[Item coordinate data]
>>
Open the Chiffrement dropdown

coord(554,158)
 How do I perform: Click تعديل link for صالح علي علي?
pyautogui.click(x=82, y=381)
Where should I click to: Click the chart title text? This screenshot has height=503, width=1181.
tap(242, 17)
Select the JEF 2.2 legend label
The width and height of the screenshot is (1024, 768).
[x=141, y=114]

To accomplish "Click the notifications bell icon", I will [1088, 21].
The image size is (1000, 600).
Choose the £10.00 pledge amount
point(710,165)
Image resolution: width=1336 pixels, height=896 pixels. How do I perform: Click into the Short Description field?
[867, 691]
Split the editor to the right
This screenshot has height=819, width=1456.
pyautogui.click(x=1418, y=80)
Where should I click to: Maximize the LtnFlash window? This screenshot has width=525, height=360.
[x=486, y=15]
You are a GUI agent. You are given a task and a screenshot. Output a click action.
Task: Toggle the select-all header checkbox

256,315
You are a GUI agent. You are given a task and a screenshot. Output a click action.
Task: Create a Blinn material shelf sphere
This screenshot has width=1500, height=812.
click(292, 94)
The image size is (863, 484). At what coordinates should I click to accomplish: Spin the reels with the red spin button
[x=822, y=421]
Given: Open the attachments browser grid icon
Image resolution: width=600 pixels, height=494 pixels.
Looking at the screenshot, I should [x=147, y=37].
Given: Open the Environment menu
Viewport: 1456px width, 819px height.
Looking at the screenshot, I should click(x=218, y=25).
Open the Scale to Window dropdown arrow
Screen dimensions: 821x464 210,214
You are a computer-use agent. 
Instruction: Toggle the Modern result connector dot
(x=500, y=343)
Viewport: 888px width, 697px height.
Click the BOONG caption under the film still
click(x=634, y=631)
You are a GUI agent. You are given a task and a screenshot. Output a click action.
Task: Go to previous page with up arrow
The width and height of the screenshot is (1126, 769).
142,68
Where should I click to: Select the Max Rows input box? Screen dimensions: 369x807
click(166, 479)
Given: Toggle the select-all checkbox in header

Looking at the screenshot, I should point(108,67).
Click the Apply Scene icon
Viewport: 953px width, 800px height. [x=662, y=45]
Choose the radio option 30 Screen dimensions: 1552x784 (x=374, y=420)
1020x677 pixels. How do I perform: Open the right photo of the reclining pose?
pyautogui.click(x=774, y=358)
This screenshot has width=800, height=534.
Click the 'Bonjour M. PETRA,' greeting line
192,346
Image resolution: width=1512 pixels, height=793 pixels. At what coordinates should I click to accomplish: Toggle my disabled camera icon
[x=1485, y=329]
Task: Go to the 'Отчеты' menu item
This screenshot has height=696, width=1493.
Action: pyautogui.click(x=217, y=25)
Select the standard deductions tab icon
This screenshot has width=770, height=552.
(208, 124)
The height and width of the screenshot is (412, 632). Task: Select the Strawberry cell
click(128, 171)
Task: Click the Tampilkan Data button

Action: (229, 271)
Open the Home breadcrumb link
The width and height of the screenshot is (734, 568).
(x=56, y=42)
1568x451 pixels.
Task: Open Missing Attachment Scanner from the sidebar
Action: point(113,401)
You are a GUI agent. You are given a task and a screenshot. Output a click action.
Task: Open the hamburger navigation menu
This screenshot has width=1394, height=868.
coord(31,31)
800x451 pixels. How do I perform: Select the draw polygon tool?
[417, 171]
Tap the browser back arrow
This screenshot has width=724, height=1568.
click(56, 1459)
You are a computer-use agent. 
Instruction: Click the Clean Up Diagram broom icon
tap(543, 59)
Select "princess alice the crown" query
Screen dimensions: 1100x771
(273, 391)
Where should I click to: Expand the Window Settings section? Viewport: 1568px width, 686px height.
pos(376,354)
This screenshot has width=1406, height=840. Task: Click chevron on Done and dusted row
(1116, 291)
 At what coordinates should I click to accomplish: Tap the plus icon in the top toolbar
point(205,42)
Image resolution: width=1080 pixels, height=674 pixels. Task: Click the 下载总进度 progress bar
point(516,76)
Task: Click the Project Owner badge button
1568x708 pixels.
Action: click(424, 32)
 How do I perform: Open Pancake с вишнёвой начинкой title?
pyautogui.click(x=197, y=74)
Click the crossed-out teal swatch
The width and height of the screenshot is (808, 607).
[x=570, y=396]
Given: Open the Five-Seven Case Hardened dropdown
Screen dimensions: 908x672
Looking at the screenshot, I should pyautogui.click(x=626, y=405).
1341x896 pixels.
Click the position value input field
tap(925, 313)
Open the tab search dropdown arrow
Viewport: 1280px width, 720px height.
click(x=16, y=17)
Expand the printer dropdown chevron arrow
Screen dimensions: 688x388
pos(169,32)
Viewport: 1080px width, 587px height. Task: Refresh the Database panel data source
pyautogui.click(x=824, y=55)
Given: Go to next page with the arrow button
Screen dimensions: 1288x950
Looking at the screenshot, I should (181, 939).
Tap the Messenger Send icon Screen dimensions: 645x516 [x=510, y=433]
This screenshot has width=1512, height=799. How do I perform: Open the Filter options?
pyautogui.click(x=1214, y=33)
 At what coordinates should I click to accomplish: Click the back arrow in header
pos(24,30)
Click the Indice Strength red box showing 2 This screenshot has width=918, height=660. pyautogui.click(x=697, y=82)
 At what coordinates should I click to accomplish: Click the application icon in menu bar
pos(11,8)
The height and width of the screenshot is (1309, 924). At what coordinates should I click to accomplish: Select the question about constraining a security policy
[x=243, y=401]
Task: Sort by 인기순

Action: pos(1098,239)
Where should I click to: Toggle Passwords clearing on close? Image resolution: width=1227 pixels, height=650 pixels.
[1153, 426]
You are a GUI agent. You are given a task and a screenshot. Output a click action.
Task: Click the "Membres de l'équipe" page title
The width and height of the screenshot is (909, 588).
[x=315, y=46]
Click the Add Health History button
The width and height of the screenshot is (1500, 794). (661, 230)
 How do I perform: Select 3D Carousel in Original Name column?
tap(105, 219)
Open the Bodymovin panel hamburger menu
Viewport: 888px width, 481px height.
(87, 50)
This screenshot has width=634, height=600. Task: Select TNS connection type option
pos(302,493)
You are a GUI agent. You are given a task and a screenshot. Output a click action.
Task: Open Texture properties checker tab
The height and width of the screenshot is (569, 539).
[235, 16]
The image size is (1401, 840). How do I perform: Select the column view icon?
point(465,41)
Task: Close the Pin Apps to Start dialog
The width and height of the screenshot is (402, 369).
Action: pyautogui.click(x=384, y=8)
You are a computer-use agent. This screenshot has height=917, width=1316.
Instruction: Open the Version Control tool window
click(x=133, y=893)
<<
* _What you have to do_: Copy all of the item coordinate data above word for word.

* _Output_:
Open the Chiffrement dropdown

coord(554,158)
 How do I perform: Click تعديل link for صالح علي علي?
pyautogui.click(x=82, y=381)
Where should I click to: Click the chart title text? This screenshot has height=503, width=1181.
tap(242, 17)
Select the JEF 2.2 legend label
The width and height of the screenshot is (1024, 768).
[x=141, y=114]

To accomplish "Click the notifications bell icon", I will [1088, 21].
The image size is (1000, 600).
Choose the £10.00 pledge amount
point(710,165)
Image resolution: width=1336 pixels, height=896 pixels. How do I perform: Click into the Short Description field?
[867, 691]
Split the editor to the right
This screenshot has height=819, width=1456.
pyautogui.click(x=1418, y=80)
Where should I click to: Maximize the LtnFlash window? This screenshot has width=525, height=360.
[x=486, y=15]
You are a GUI agent. You are given a task and a screenshot. Output a click action.
Task: Toggle the select-all header checkbox

256,315
You are a GUI agent. You are given a task and a screenshot. Output a click action.
Task: Create a Blinn material shelf sphere
This screenshot has width=1500, height=812.
click(292, 94)
The image size is (863, 484). At what coordinates should I click to accomplish: Spin the reels with the red spin button
[x=822, y=421]
Given: Open the attachments browser grid icon
Image resolution: width=600 pixels, height=494 pixels.
Looking at the screenshot, I should [x=147, y=37].
Given: Open the Environment menu
Viewport: 1456px width, 819px height.
Looking at the screenshot, I should click(x=218, y=25).
Open the Scale to Window dropdown arrow
Screen dimensions: 821x464 210,214
You are a computer-use agent. 
Instruction: Toggle the Modern result connector dot
(x=500, y=343)
Viewport: 888px width, 697px height.
Click the BOONG caption under the film still
click(x=634, y=631)
You are a GUI agent. You are given a task and a screenshot. Output a click action.
Task: Go to previous page with up arrow
The width and height of the screenshot is (1126, 769).
142,68
Where should I click to: Select the Max Rows input box? Screen dimensions: 369x807
click(166, 479)
Given: Toggle the select-all checkbox in header

Looking at the screenshot, I should point(108,67).
Click the Apply Scene icon
Viewport: 953px width, 800px height. [x=662, y=45]
Choose the radio option 30 Screen dimensions: 1552x784 (x=374, y=420)
1020x677 pixels. How do I perform: Open the right photo of the reclining pose?
pyautogui.click(x=774, y=358)
This screenshot has width=800, height=534.
Click the 'Bonjour M. PETRA,' greeting line
192,346
Image resolution: width=1512 pixels, height=793 pixels. At what coordinates should I click to accomplish: Toggle my disabled camera icon
[x=1485, y=329]
Task: Go to the 'Отчеты' menu item
This screenshot has height=696, width=1493.
Action: pyautogui.click(x=217, y=25)
Select the standard deductions tab icon
This screenshot has width=770, height=552.
(208, 124)
The height and width of the screenshot is (412, 632). Task: Select the Strawberry cell
click(128, 171)
Task: Click the Tampilkan Data button

Action: (229, 271)
Open the Home breadcrumb link
The width and height of the screenshot is (734, 568).
(x=56, y=42)
1568x451 pixels.
Task: Open Missing Attachment Scanner from the sidebar
Action: point(113,401)
You are a GUI agent. You are given a task and a screenshot. Output a click action.
Task: Open the hamburger navigation menu
This screenshot has width=1394, height=868.
coord(31,31)
800x451 pixels. How do I perform: Select the draw polygon tool?
[417, 171]
Tap the browser back arrow
This screenshot has width=724, height=1568.
click(56, 1459)
You are a computer-use agent. 
Instruction: Click the Clean Up Diagram broom icon
tap(543, 59)
Select "princess alice the crown" query
Screen dimensions: 1100x771
(273, 391)
Where should I click to: Expand the Window Settings section? Viewport: 1568px width, 686px height.
pos(376,354)
This screenshot has width=1406, height=840. Task: Click chevron on Done and dusted row
(1116, 291)
 At what coordinates should I click to accomplish: Tap the plus icon in the top toolbar
point(205,42)
Image resolution: width=1080 pixels, height=674 pixels. Task: Click the 下载总进度 progress bar
point(516,76)
Task: Click the Project Owner badge button
1568x708 pixels.
Action: click(424, 32)
 How do I perform: Open Pancake с вишнёвой начинкой title?
pyautogui.click(x=197, y=74)
Click the crossed-out teal swatch
The width and height of the screenshot is (808, 607).
[x=570, y=396]
Given: Open the Five-Seven Case Hardened dropdown
Screen dimensions: 908x672
Looking at the screenshot, I should pyautogui.click(x=626, y=405).
1341x896 pixels.
Click the position value input field
tap(925, 313)
Open the tab search dropdown arrow
Viewport: 1280px width, 720px height.
click(x=16, y=17)
Expand the printer dropdown chevron arrow
Screen dimensions: 688x388
pos(169,32)
Viewport: 1080px width, 587px height. Task: Refresh the Database panel data source
pyautogui.click(x=824, y=55)
Given: Go to next page with the arrow button
Screen dimensions: 1288x950
Looking at the screenshot, I should (181, 939).
Tap the Messenger Send icon Screen dimensions: 645x516 [x=510, y=433]
This screenshot has width=1512, height=799. How do I perform: Open the Filter options?
pyautogui.click(x=1214, y=33)
 At what coordinates should I click to accomplish: Click the back arrow in header
pos(24,30)
Click the Indice Strength red box showing 2 This screenshot has width=918, height=660. pyautogui.click(x=697, y=82)
 At what coordinates should I click to accomplish: Click the application icon in menu bar
pos(11,8)
The height and width of the screenshot is (1309, 924). At what coordinates should I click to accomplish: Select the question about constraining a security policy
[x=243, y=401]
Task: Sort by 인기순

Action: pos(1098,239)
Where should I click to: Toggle Passwords clearing on close? Image resolution: width=1227 pixels, height=650 pixels.
[1153, 426]
You are a GUI agent. You are given a task and a screenshot. Output a click action.
Task: Click the "Membres de l'équipe" page title
The width and height of the screenshot is (909, 588).
[x=315, y=46]
Click the Add Health History button
The width and height of the screenshot is (1500, 794). (661, 230)
 How do I perform: Select 3D Carousel in Original Name column?
tap(105, 219)
Open the Bodymovin panel hamburger menu
Viewport: 888px width, 481px height.
(87, 50)
This screenshot has width=634, height=600. Task: Select TNS connection type option
pos(302,493)
You are a GUI agent. You are given a task and a screenshot. Output a click action.
Task: Open Texture properties checker tab
The height and width of the screenshot is (569, 539).
[235, 16]
The image size is (1401, 840). How do I perform: Select the column view icon?
point(465,41)
Task: Close the Pin Apps to Start dialog
The width and height of the screenshot is (402, 369).
Action: pyautogui.click(x=384, y=8)
You are a computer-use agent. This screenshot has height=917, width=1316.
Instruction: Open the Version Control tool window
click(x=133, y=893)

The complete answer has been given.